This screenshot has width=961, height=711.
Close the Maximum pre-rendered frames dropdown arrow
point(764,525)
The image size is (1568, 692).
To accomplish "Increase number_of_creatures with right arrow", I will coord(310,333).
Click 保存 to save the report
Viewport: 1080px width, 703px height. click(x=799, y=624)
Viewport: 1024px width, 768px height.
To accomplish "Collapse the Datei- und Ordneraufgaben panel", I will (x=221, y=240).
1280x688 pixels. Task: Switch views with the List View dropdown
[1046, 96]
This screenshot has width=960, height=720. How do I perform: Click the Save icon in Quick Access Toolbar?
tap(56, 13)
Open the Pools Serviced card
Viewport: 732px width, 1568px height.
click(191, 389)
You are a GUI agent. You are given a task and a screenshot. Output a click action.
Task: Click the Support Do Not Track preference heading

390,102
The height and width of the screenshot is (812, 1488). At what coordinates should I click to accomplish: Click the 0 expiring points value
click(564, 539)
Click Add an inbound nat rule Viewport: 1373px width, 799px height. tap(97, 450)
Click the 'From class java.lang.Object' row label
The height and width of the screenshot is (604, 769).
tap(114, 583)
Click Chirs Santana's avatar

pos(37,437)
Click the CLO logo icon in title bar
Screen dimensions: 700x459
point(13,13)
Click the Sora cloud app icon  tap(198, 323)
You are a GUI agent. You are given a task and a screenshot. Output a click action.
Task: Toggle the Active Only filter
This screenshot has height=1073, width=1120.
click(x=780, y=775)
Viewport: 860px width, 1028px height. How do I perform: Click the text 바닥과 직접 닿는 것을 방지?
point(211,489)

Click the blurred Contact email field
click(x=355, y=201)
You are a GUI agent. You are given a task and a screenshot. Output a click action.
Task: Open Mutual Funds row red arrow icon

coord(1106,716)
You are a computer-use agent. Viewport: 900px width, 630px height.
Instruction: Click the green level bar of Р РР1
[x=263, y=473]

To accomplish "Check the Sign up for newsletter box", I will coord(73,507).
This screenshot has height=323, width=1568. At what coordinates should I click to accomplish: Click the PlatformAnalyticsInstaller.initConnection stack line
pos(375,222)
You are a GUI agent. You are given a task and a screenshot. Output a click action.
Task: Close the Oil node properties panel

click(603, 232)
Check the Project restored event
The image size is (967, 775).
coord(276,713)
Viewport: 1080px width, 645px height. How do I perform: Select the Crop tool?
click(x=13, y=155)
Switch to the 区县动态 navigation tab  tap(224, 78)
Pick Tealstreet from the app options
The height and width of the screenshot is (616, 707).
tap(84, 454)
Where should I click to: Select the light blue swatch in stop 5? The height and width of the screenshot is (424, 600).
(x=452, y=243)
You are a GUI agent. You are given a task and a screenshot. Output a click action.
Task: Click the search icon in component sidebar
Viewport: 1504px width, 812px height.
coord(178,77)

* _PROBLEM DESCRIPTION_
Every entry is to be repeated precisely as it stands.

* _EXPECTED OUTPUT_
This screenshot has width=961, height=711.
Close the Maximum pre-rendered frames dropdown arrow
point(764,525)
The image size is (1568, 692).
To accomplish "Increase number_of_creatures with right arrow", I will coord(310,333).
Click 保存 to save the report
Viewport: 1080px width, 703px height. click(x=799, y=624)
Viewport: 1024px width, 768px height.
To accomplish "Collapse the Datei- und Ordneraufgaben panel", I will (x=221, y=240).
1280x688 pixels. Task: Switch views with the List View dropdown
[1046, 96]
This screenshot has width=960, height=720. How do I perform: Click the Save icon in Quick Access Toolbar?
tap(56, 13)
Open the Pools Serviced card
Viewport: 732px width, 1568px height.
click(191, 389)
You are a GUI agent. You are given a task and a screenshot. Output a click action.
Task: Click the Support Do Not Track preference heading

390,102
The height and width of the screenshot is (812, 1488). At what coordinates should I click to accomplish: Click the 0 expiring points value
click(564, 539)
Click Add an inbound nat rule Viewport: 1373px width, 799px height. tap(97, 450)
Click the 'From class java.lang.Object' row label
The height and width of the screenshot is (604, 769).
tap(114, 583)
Click Chirs Santana's avatar

pos(37,437)
Click the CLO logo icon in title bar
Screen dimensions: 700x459
point(13,13)
Click the Sora cloud app icon  tap(198, 323)
You are a GUI agent. You are given a task and a screenshot. Output a click action.
Task: Toggle the Active Only filter
This screenshot has height=1073, width=1120.
click(x=780, y=775)
Viewport: 860px width, 1028px height. How do I perform: Click the text 바닥과 직접 닿는 것을 방지?
point(211,489)

Click the blurred Contact email field
click(x=355, y=201)
You are a GUI agent. You are given a task and a screenshot. Output a click action.
Task: Open Mutual Funds row red arrow icon

coord(1106,716)
You are a computer-use agent. Viewport: 900px width, 630px height.
Instruction: Click the green level bar of Р РР1
[x=263, y=473]

To accomplish "Check the Sign up for newsletter box", I will coord(73,507).
This screenshot has height=323, width=1568. At what coordinates should I click to accomplish: Click the PlatformAnalyticsInstaller.initConnection stack line
pos(375,222)
You are a GUI agent. You are given a task and a screenshot. Output a click action.
Task: Close the Oil node properties panel

click(603, 232)
Check the Project restored event
The image size is (967, 775).
coord(276,713)
Viewport: 1080px width, 645px height. How do I perform: Select the Crop tool?
click(x=13, y=155)
Switch to the 区县动态 navigation tab  tap(224, 78)
Pick Tealstreet from the app options
The height and width of the screenshot is (616, 707).
tap(84, 454)
Where should I click to: Select the light blue swatch in stop 5? The height and width of the screenshot is (424, 600).
(x=452, y=243)
You are a GUI agent. You are given a task and a screenshot. Output a click action.
Task: Click the search icon in component sidebar
Viewport: 1504px width, 812px height.
coord(178,77)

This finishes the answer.